This development marks a significant milestone for those critical of Trump. They argue for the enforcement of a constitutional clause intended to safeguard the nation from individuals who threaten its democratic principles through insurrection.

Maine’s Secretary of State, Shenna Bellows, declared in her judgment that the events of January 6 were instigated and supported by the then-outgoing President. She emphasized that the US Constitution and Maine law mandate a response to any attack on the nation’s governmental foundations.

Both Maine and Colorado have cited the 14th Amendment of the US Constitution in their decisions. This amendment disqualifies anyone from holding office if they have previously sworn to protect the country but later participate in an insurrection.
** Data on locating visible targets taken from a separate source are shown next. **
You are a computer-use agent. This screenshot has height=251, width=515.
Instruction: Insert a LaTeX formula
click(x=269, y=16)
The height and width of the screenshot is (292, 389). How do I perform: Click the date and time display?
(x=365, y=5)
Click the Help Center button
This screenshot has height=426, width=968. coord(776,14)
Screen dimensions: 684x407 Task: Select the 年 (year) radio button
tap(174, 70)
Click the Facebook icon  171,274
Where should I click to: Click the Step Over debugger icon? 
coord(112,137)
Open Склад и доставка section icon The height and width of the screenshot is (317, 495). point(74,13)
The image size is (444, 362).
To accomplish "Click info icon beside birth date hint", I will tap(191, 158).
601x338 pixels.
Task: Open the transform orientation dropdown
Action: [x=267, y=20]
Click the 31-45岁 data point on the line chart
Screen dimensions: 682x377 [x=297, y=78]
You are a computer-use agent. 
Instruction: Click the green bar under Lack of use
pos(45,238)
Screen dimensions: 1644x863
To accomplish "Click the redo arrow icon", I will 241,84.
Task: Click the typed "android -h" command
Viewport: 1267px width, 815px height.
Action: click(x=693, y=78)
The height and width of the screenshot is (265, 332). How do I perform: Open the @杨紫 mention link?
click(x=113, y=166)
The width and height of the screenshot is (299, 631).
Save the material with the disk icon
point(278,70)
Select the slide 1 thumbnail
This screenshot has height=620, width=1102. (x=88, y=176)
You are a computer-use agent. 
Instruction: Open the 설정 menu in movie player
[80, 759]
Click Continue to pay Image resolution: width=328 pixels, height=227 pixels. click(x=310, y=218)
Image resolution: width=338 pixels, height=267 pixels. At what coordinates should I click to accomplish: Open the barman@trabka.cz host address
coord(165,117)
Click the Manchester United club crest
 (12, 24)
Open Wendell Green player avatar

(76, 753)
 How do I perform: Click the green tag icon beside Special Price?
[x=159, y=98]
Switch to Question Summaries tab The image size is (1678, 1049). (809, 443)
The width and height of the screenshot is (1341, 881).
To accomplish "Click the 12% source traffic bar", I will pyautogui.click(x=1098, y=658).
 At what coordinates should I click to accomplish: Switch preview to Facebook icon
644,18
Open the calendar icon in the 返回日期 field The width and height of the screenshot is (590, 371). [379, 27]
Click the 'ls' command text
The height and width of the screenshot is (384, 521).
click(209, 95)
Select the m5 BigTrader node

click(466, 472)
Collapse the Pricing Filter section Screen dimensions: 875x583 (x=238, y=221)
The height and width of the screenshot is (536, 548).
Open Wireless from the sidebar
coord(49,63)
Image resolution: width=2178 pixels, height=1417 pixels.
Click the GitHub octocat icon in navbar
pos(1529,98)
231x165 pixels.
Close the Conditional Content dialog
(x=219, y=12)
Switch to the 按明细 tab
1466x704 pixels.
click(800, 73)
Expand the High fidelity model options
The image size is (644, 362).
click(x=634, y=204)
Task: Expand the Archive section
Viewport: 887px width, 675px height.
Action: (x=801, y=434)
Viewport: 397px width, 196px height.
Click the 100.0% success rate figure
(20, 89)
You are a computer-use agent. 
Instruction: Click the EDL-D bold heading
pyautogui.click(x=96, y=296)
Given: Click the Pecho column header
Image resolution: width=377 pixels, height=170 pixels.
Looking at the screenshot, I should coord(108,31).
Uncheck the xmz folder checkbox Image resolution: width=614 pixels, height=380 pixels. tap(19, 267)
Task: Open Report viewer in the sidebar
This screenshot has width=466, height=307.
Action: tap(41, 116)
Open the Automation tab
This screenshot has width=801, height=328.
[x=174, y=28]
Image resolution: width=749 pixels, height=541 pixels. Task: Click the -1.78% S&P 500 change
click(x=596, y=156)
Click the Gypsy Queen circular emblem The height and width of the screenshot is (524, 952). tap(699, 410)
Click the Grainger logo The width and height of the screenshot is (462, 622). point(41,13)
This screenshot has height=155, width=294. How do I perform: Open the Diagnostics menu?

Bellows, a member of the Democratic Party, acknowledged the gravity and unprecedented nature of her decision. She recognized the historical significance of using the 14th Amendment’s Section Three to deny a presidential candidate ballot access but also noted the extraordinary circumstances of a candidate engaging in insurrection.

Trump’s campaign has fiercely criticized the ruling, labeling it as electoral theft and an attempt to disenfranchise American voters. They described Bellows as an extreme leftist and accused President Biden and his party of using governmental power to maintain control.

The Trump campaign, represented by spokesperson Steven Cheung, has announced plans to challenge the ruling, viewing it as an unjust attack on American democracy and an overreach of governmental authority.